(Excerpt begins)

Why Is Putin Afraid of
Jehovah’s Witnesses?
Since they were labeled an extremist group in 2017,
more than 400 have been charged or convicted.
| MARCH 26, 2021, 2:26 PM
A group of Jehovah's Witnesses stand on a street corner in Lawrence,
Massachusetts, on Aug. 16, 2019. SPENCER
PLATT/GETTY IMAGES
On
Wednesday, authorities in Russian-occupied Crimea announced that they had
arrested a 30-year-old man suspected of promoting an organization that had been
banned and deemed extremist in Russia. The day before that, prosecutors in the
Russian city of Smolensk asked a court to sentence three adherents of the same
group to up to nine years behind bars. On Monday, in the Crimean port of
Sevastopol, prosecutors sought seven years for a man charged with “organizing
the activities of an extremist group.”
So who are
these scary extremists? Jehovah’s Witnesses, a Christian denomination with an
estimated 175,000 followers in Russia. In 2017, Russia’s Supreme Court declared
the group an extremist organization, lumping its non-violent adherents into the
same category as neo-Nazis and members of al Qaeda.
Since then,
Russian law enforcement has raided the homes of more than 1,300 worshippers and
over 400 have been either charged or convicted of extremism in a brutal
crackdown which has swept up followers aged 19 to 90. The European Association
of Jehovah’s Witnesses estimates that between 5,000 to 10,000 of
its members have fled Russia since the ban came into force.
Why is this happening?
As is often
the case with authoritarian states, it’s hard to tell exactly what has prompted
the crackdown—and there’s likely more than one reason. Jehovah’s Witnesses
themselves are bewildered.
“If it
wasn’t so serious, it would be a joke. It’s absurd. Jehovah’s Witnesses have
been anything but extremist, and we’re certainly not dangerous or violent,”
said Jarrod Lopes, a spokesperson for the group’s headquarters in the
United States. Jehovah’s Witnesses remain politically neutral for religious
reasons and do not vote, run for office, or protest. That might have spared
them the arrests and harassment levied against protesters and opposition
politicians in Russia, but their apolitical stance might have singled them out
in other ways. “That looks very suspicious to our authorities,” said Alexander
Verkhovsky, director of the Moscow-based SOVA Center for Information and
Analysis, which tracks discrimination and misuse of Russia’s extremism
laws.

(Excerpt ends)

### Things to do
A: Could you condense the paragraph beginning "Since then, Russian law enforcement" in the article on Jehovah's Witnesses in Russia into a short list of its main facts?
B: Can you reproduce, word for word, everything in the article on Jehovah's Witnesses in Russia from "Why is this" down to "themselves are bewildered."?

(Excerpted data begins)

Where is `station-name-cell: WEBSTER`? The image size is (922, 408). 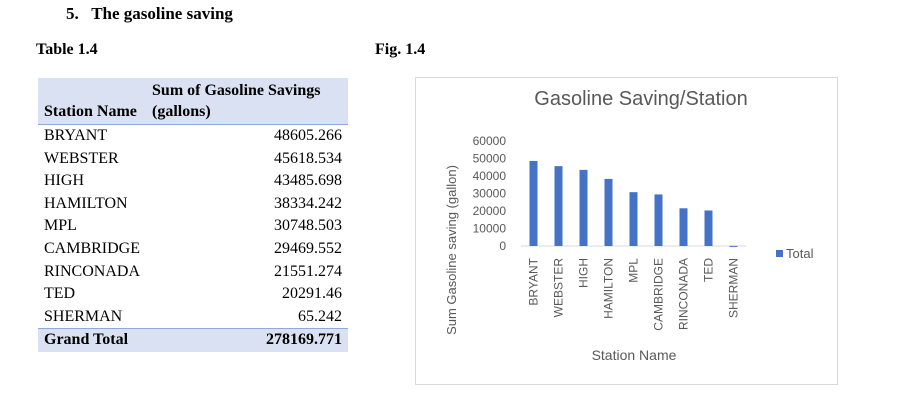
station-name-cell: WEBSTER is located at coordinates (82, 158).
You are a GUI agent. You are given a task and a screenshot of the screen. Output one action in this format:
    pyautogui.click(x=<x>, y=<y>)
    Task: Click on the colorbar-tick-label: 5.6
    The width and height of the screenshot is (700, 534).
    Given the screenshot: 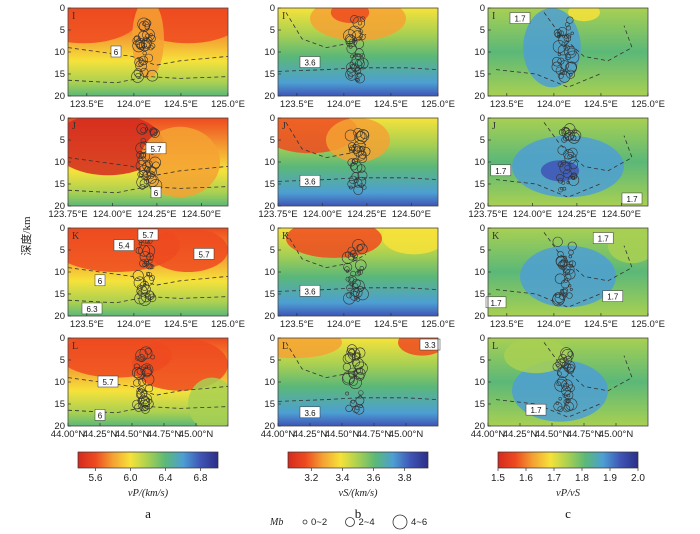 What is the action you would take?
    pyautogui.click(x=96, y=478)
    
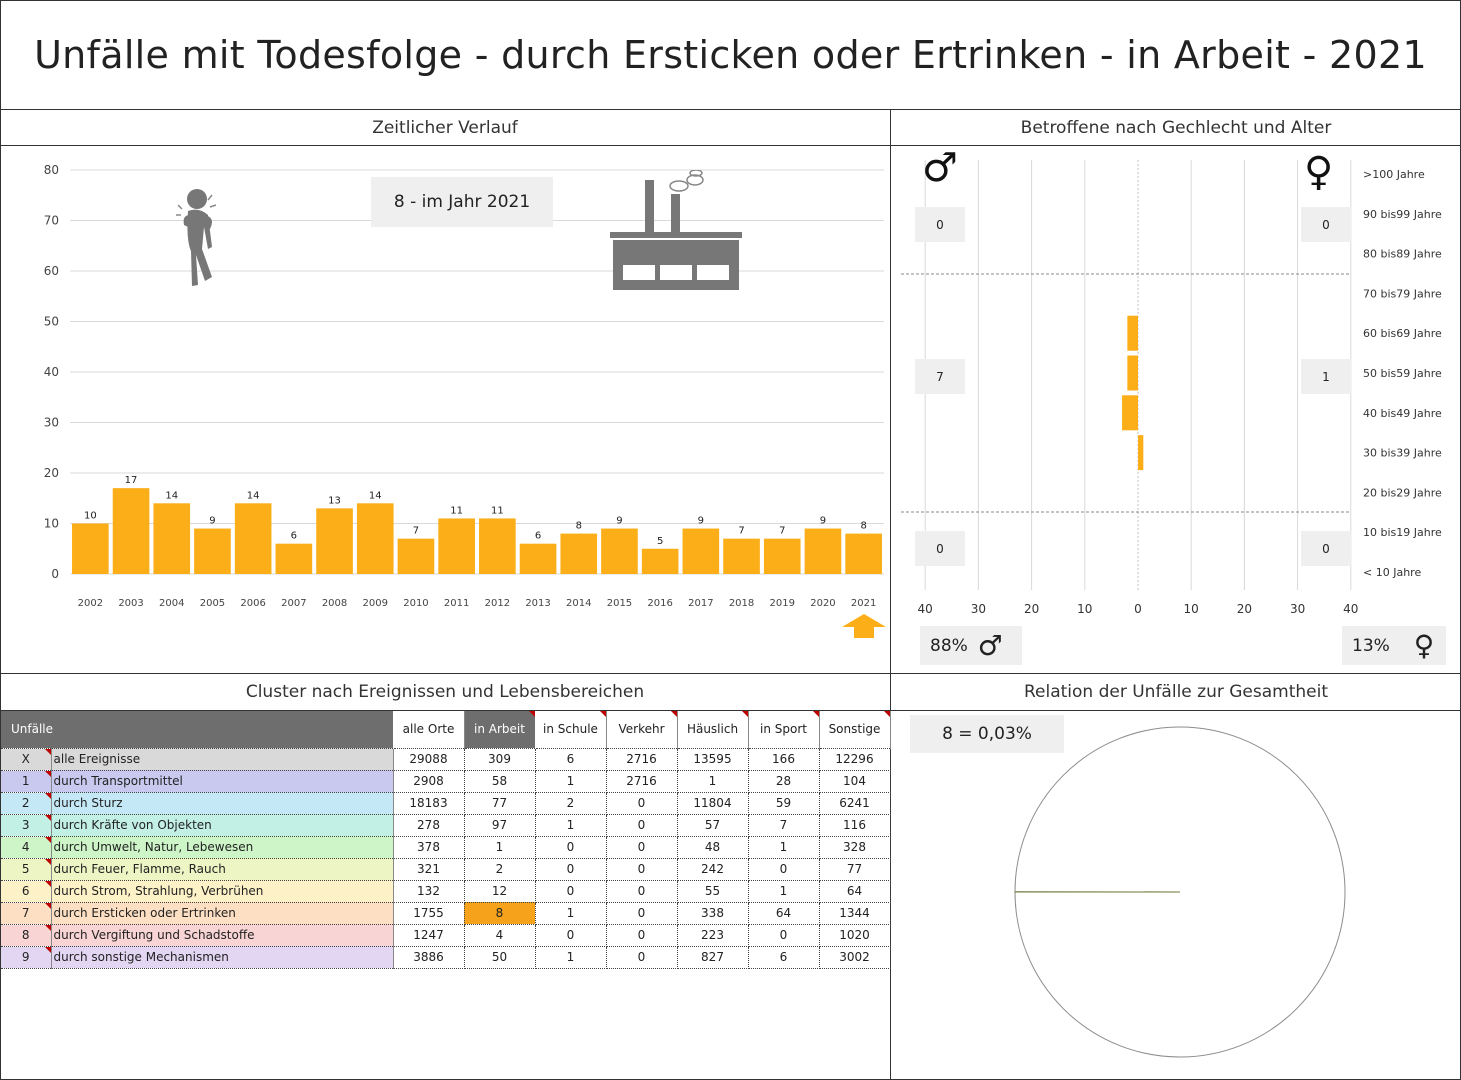 The height and width of the screenshot is (1080, 1461). I want to click on y-tick-label: 60 bis69 Jahre, so click(1402, 334).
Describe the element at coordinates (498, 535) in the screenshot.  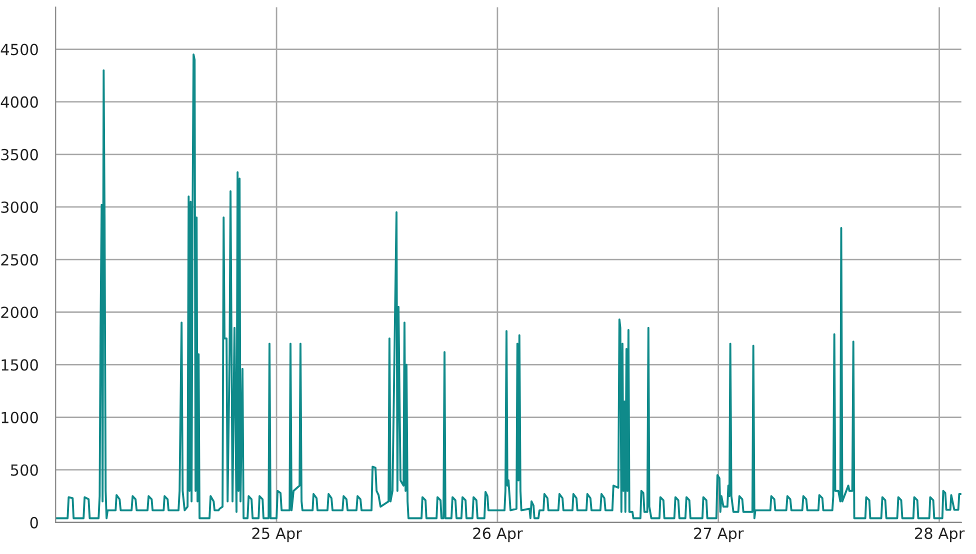
I see `x-tick-label: 26 Apr` at that location.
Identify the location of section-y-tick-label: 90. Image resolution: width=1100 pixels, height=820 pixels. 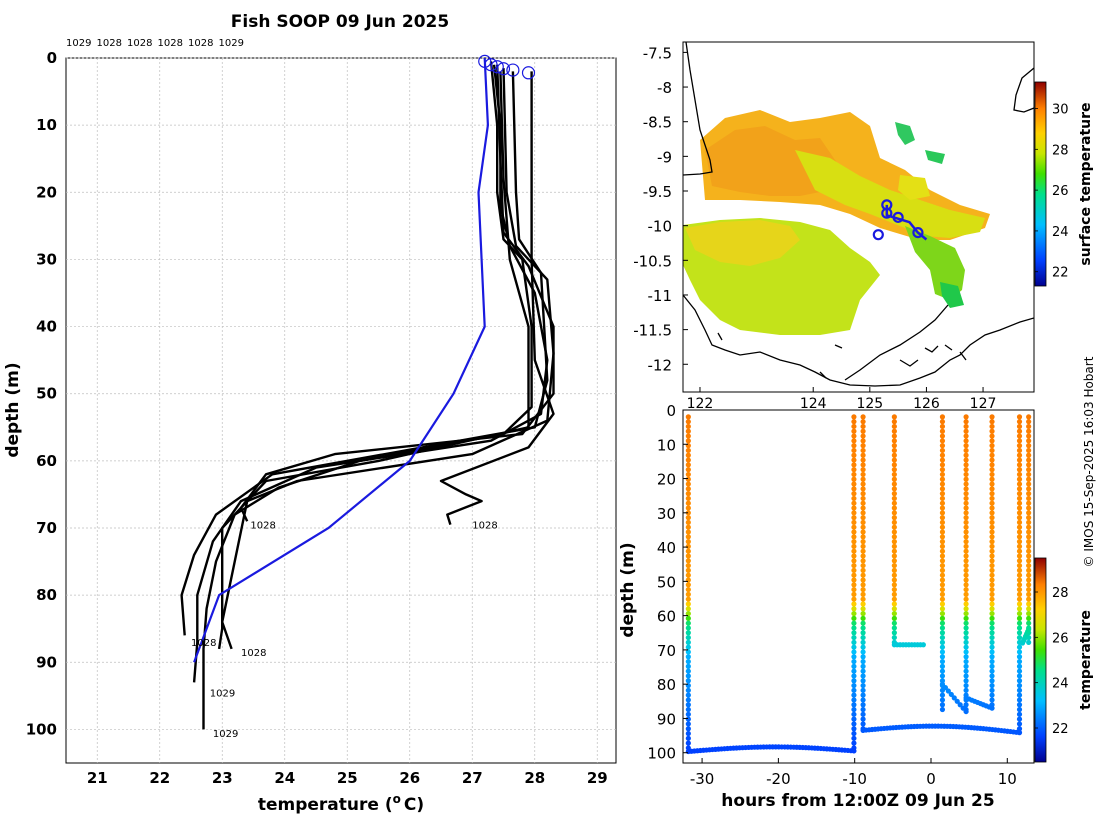
(666, 719).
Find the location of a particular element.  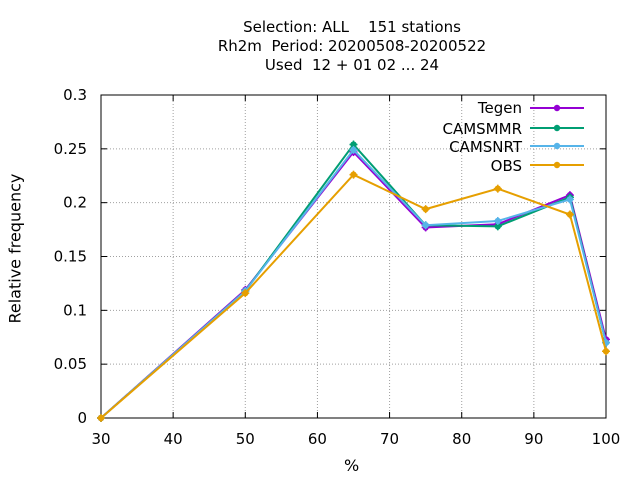

x-tick-label: 50 is located at coordinates (246, 439).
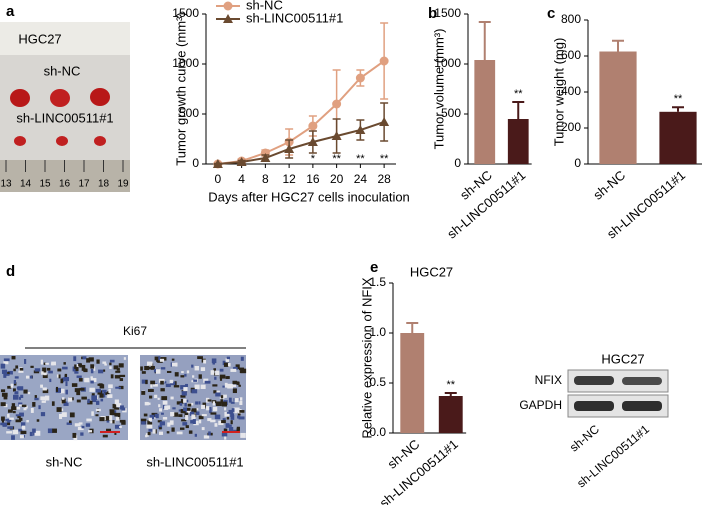 The image size is (708, 505). Describe the element at coordinates (45, 184) in the screenshot. I see `ruler-label: 15` at that location.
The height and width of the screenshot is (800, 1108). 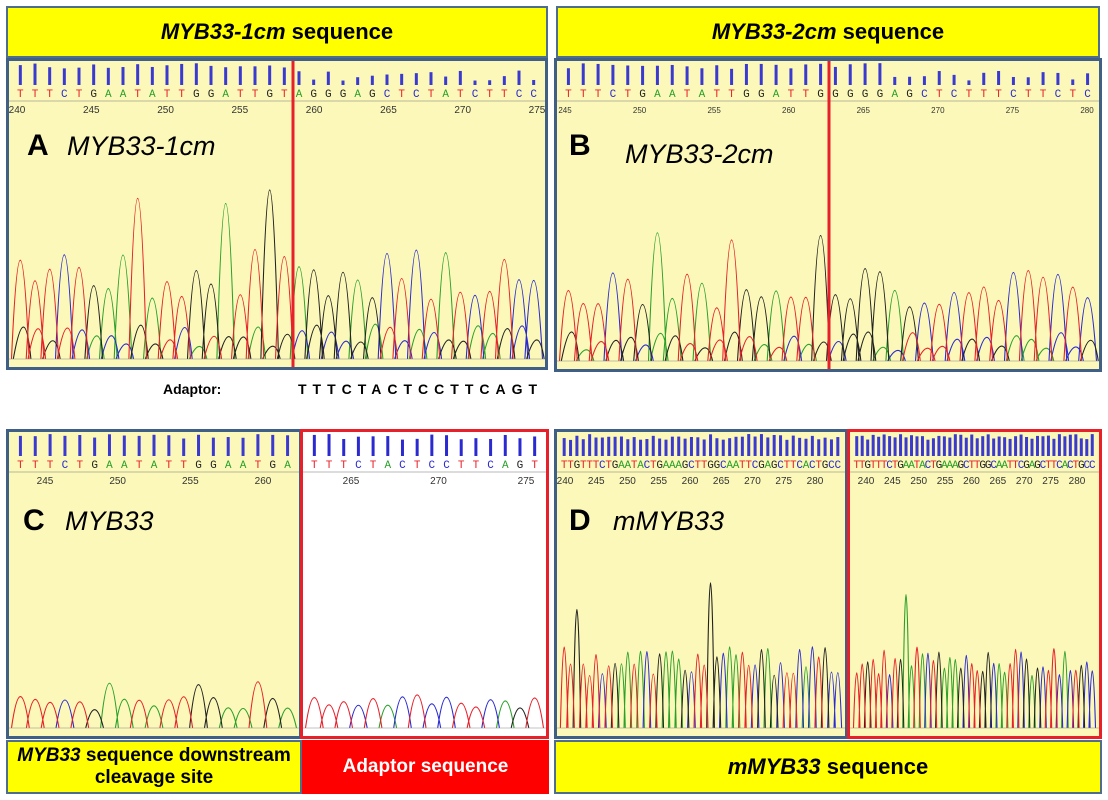 I want to click on position-tick: 265, so click(x=352, y=482).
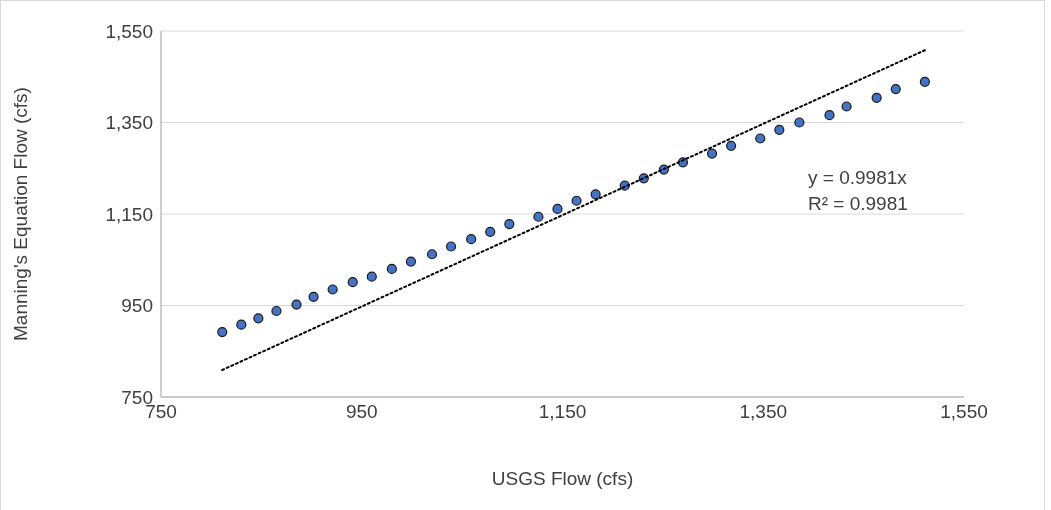 This screenshot has width=1051, height=510. Describe the element at coordinates (964, 412) in the screenshot. I see `x-tick-label: 1,550` at that location.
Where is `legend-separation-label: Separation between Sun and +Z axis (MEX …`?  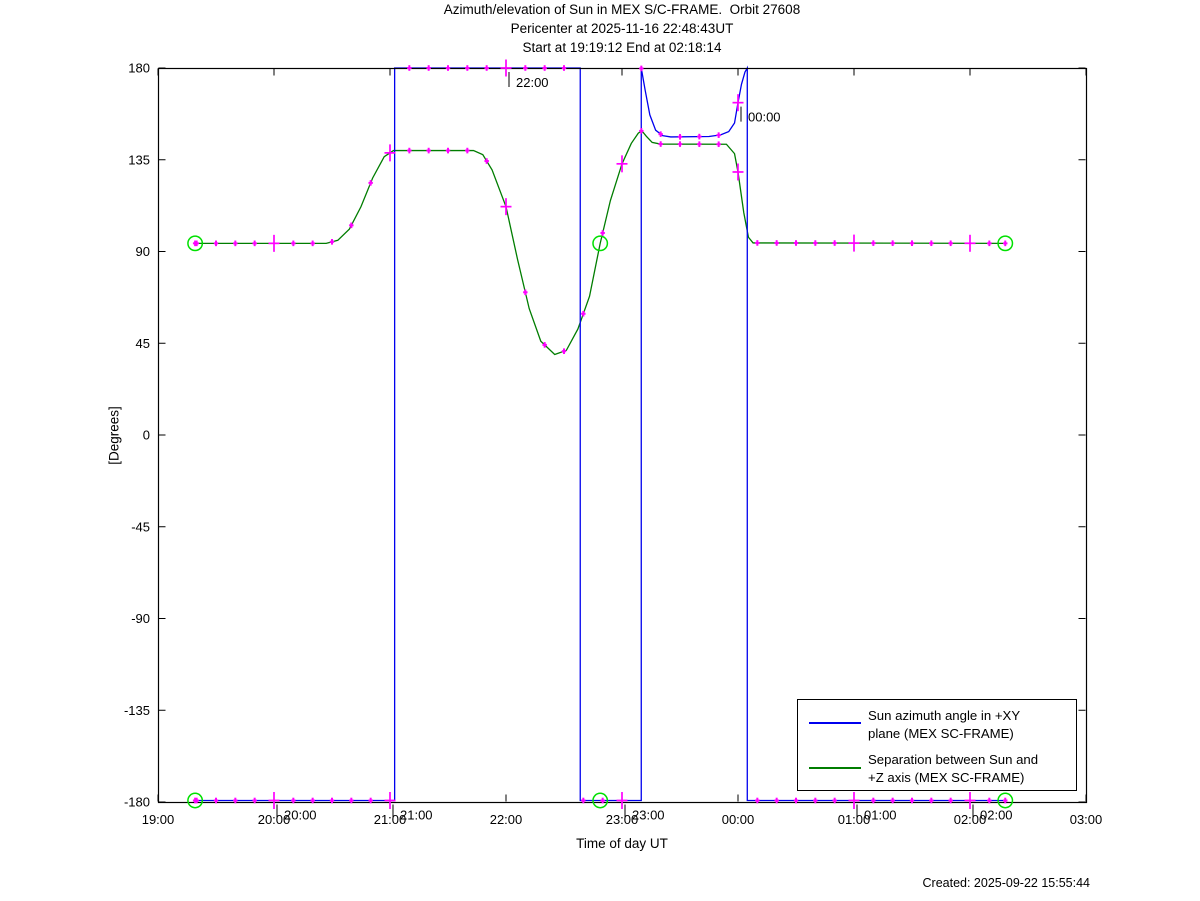 legend-separation-label: Separation between Sun and +Z axis (MEX … is located at coordinates (953, 768).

(Excerpted data ends)

### Completed exercise
A:
- Russian law enforcement has raided the homes of more than 1,300 worshippers.
- Over 400 have been charged with or convicted of extremism in a crackdown that has affected followers aged 19 to 90.
- The European Association of Jehovah's Witnesses estimates that 5,000 to 10,000 members have fled Russia since the ban came into force.

B:
Why is this happening?
As is often
the case with authoritarian states, it’s hard to tell exactly what has prompted
the crackdown—and there’s likely more than one reason. Jehovah’s Witnesses
themselves are bewildered.